For the first time since 2010, the Department of Homeland Security hiked a range of administrative fees for citizenship applications — in a few cases more than doubling the costs of key services. Any new petitions filed after Dec. 23 will not be accepted unless they include the higher fees.
The U.S. Citizenship and Immigration Services, the agency charged with handling immigrant applications, said in a statement the proceeds will help cover detecting fraud, processing cases and a range of other administrative costs, in what USCIS called a “weighted average” price hike of 21 percent.
Experts say the stiffer bureaucratic costs means the path to becoming an American could become a heavier burden for many cash-strapped would-be citizens.
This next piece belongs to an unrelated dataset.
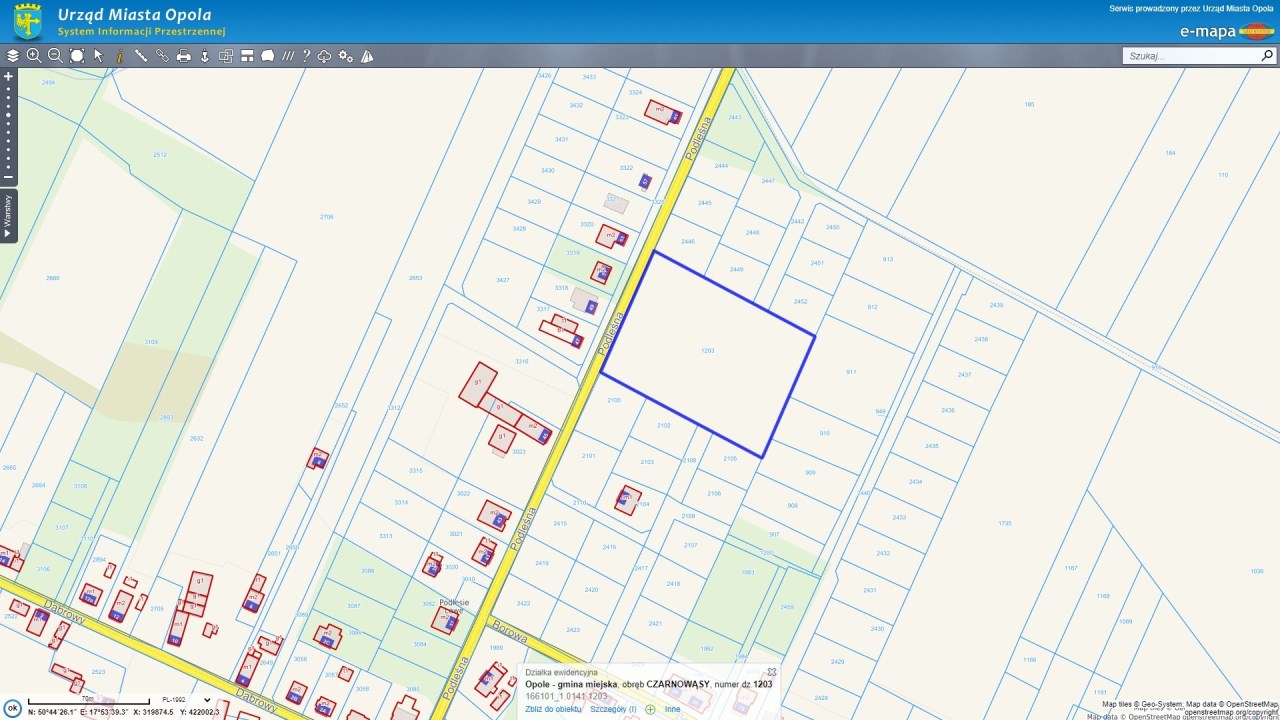Click the Szukaj search input field
The width and height of the screenshot is (1280, 720).
click(x=1190, y=56)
However, USCIS justified the price hike by arguing the agency was almost exclusively funded through the fees paid by petitioners, and needed the cash infusion.
Still, USCIS Director Leon Rodríguez said in a statement that the agency was “mindful of the effect fee increases have on many of the customers we serve,” which is why it waited so long to increase fees.
Peter Boogaard, a spokesperson for the Department of Homeland Security, told CNBC that along with the new fees, “USCIS will also offer a reduced filing fee for certain naturalization applicants with limited means.”
Still, “these changes are now necessary to ensure USCIS can continue to serve its customers effectively,” he added.
US citizenship ‘as soon as possible’
The new pricing could have far-reaching implications for the vast number of immigrants that vie for U.S. citizenship on an annual basis. Each year, USCIS naturalizes hundreds of thousands of new citizens.
Within the last decade, that number has swung between 537,000 and 1 million, data from the Migration Policy Institute showed, with nearly 7 million immigrants having become Americans during that time frame.